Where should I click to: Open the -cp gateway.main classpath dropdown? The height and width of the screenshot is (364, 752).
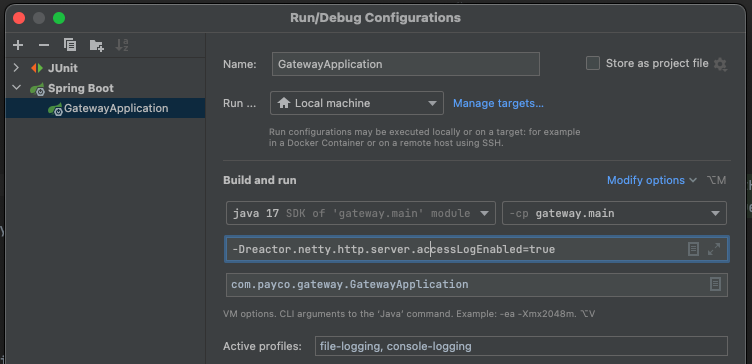(x=614, y=213)
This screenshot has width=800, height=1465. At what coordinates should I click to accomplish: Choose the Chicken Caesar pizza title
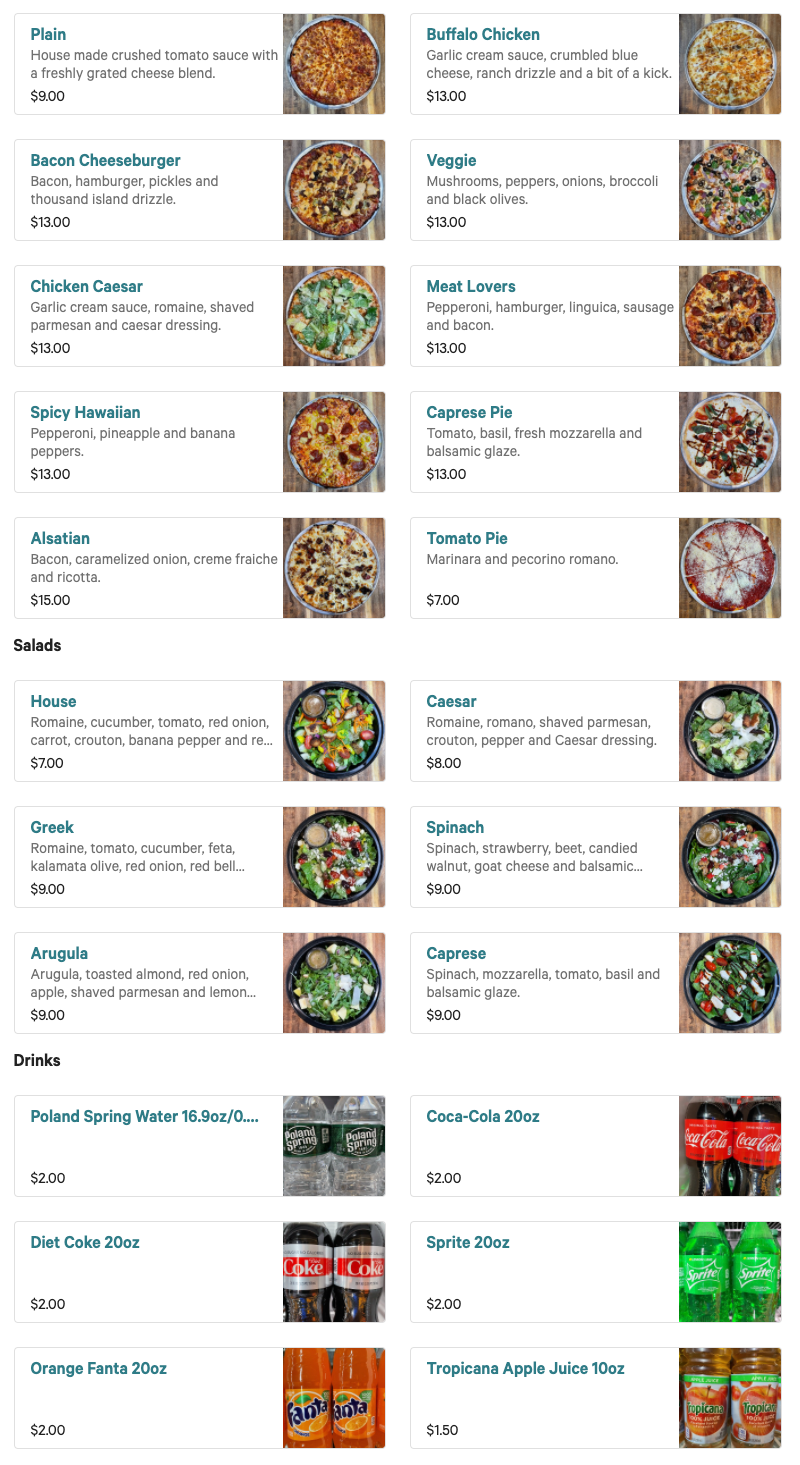click(x=86, y=287)
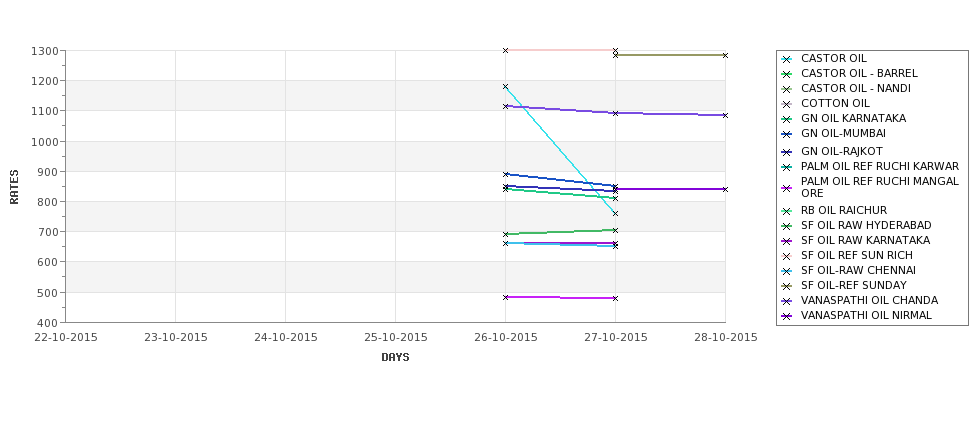This screenshot has height=429, width=975.
Task: Select the SF OIL RAW HYDERABAD legend label
Action: pyautogui.click(x=866, y=225)
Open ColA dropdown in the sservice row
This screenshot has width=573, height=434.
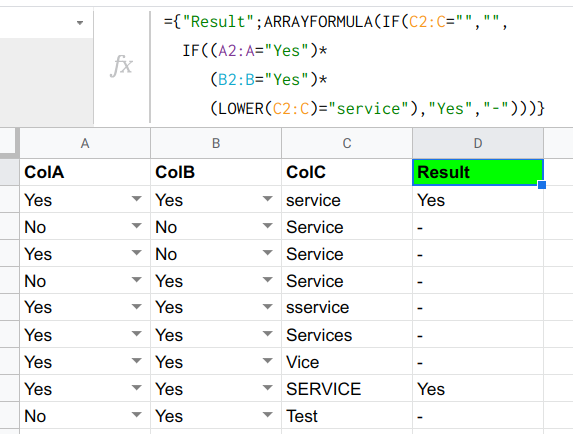137,307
··········
• [Exercise details]
Beginning with the line that holds "Open ColA dropdown in the sservice row", return each line through the end of the records above exactly. Do not include pictures.

• [Completed exercise]
Open ColA dropdown in the sservice row
This screenshot has width=573, height=434.
137,307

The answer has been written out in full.